### Available data
--*--

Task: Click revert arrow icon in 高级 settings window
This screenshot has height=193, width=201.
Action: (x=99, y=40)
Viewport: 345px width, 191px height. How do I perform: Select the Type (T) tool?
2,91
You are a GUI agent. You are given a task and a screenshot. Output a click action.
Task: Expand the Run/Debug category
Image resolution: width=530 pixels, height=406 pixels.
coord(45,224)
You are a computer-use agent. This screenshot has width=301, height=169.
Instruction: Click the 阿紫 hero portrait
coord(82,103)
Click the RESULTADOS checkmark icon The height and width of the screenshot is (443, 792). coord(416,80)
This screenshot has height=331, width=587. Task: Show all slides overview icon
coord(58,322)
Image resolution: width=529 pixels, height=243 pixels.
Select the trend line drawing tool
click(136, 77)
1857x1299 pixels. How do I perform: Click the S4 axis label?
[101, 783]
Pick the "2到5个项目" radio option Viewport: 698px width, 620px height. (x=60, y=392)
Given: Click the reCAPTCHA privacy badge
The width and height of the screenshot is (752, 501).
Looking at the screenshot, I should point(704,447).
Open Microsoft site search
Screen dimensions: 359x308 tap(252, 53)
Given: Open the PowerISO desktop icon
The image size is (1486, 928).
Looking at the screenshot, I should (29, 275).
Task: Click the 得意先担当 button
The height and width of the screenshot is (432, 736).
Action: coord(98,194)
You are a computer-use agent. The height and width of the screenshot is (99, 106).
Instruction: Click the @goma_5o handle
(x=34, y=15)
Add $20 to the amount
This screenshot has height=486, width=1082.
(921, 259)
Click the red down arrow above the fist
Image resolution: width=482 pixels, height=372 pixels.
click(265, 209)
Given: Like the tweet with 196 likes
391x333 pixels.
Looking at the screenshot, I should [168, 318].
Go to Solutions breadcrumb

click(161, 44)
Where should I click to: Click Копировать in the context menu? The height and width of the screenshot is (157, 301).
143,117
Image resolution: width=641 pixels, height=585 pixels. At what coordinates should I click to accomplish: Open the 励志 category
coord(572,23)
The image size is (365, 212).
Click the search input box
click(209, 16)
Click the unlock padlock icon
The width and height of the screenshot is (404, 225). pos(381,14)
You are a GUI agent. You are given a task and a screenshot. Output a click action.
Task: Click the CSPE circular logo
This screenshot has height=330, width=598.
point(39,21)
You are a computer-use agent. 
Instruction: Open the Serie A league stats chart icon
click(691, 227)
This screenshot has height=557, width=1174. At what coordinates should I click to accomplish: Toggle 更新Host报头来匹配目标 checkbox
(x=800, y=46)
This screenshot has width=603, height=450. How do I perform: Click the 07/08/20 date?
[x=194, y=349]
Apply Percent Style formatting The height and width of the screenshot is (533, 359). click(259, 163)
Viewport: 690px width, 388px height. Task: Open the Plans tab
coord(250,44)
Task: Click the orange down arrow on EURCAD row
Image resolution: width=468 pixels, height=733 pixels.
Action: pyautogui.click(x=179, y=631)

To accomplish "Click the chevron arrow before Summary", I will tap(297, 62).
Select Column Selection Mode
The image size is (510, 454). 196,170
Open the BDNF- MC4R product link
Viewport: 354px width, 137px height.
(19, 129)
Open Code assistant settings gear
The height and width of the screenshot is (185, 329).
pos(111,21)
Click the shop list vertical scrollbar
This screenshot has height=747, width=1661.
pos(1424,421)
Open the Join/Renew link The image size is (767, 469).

--*--

Print out the whole of the material above exactly as it stands.

### Output for this exercise
Task: Click revert arrow icon in 高级 settings window
This screenshot has height=193, width=201.
Action: (x=99, y=40)
Viewport: 345px width, 191px height. How do I perform: Select the Type (T) tool?
2,91
You are a GUI agent. You are given a task and a screenshot. Output a click action.
Task: Expand the Run/Debug category
Image resolution: width=530 pixels, height=406 pixels.
coord(45,224)
You are a computer-use agent. This screenshot has width=301, height=169.
Instruction: Click the 阿紫 hero portrait
coord(82,103)
Click the RESULTADOS checkmark icon The height and width of the screenshot is (443, 792). coord(416,80)
This screenshot has height=331, width=587. Task: Show all slides overview icon
coord(58,322)
Image resolution: width=529 pixels, height=243 pixels.
Select the trend line drawing tool
click(136, 77)
1857x1299 pixels. How do I perform: Click the S4 axis label?
[101, 783]
Pick the "2到5个项目" radio option Viewport: 698px width, 620px height. (x=60, y=392)
Given: Click the reCAPTCHA privacy badge
The width and height of the screenshot is (752, 501).
Looking at the screenshot, I should point(704,447).
Open Microsoft site search
Screen dimensions: 359x308 tap(252, 53)
Given: Open the PowerISO desktop icon
The image size is (1486, 928).
Looking at the screenshot, I should (29, 275).
Task: Click the 得意先担当 button
The height and width of the screenshot is (432, 736).
Action: coord(98,194)
You are a computer-use agent. The height and width of the screenshot is (99, 106).
Instruction: Click the @goma_5o handle
(x=34, y=15)
Add $20 to the amount
This screenshot has height=486, width=1082.
(921, 259)
Click the red down arrow above the fist
Image resolution: width=482 pixels, height=372 pixels.
click(265, 209)
Given: Like the tweet with 196 likes
391x333 pixels.
Looking at the screenshot, I should [168, 318].
Go to Solutions breadcrumb

click(161, 44)
Where should I click to: Click Копировать in the context menu? The height and width of the screenshot is (157, 301).
143,117
Image resolution: width=641 pixels, height=585 pixels. At what coordinates should I click to accomplish: Open the 励志 category
coord(572,23)
The image size is (365, 212).
Click the search input box
click(209, 16)
Click the unlock padlock icon
The width and height of the screenshot is (404, 225). pos(381,14)
You are a GUI agent. You are given a task and a screenshot. Output a click action.
Task: Click the CSPE circular logo
This screenshot has height=330, width=598.
point(39,21)
You are a computer-use agent. 
Instruction: Open the Serie A league stats chart icon
click(691, 227)
This screenshot has height=557, width=1174. At what coordinates should I click to accomplish: Toggle 更新Host报头来匹配目标 checkbox
(x=800, y=46)
This screenshot has width=603, height=450. How do I perform: Click the 07/08/20 date?
[x=194, y=349]
Apply Percent Style formatting The height and width of the screenshot is (533, 359). click(259, 163)
Viewport: 690px width, 388px height. Task: Open the Plans tab
coord(250,44)
Task: Click the orange down arrow on EURCAD row
Image resolution: width=468 pixels, height=733 pixels.
Action: pyautogui.click(x=179, y=631)

To accomplish "Click the chevron arrow before Summary", I will tap(297, 62).
Select Column Selection Mode
The image size is (510, 454). 196,170
Open the BDNF- MC4R product link
Viewport: 354px width, 137px height.
(19, 129)
Open Code assistant settings gear
The height and width of the screenshot is (185, 329).
pos(111,21)
Click the shop list vertical scrollbar
This screenshot has height=747, width=1661.
pos(1424,421)
Open the Join/Renew link The image size is (767, 469).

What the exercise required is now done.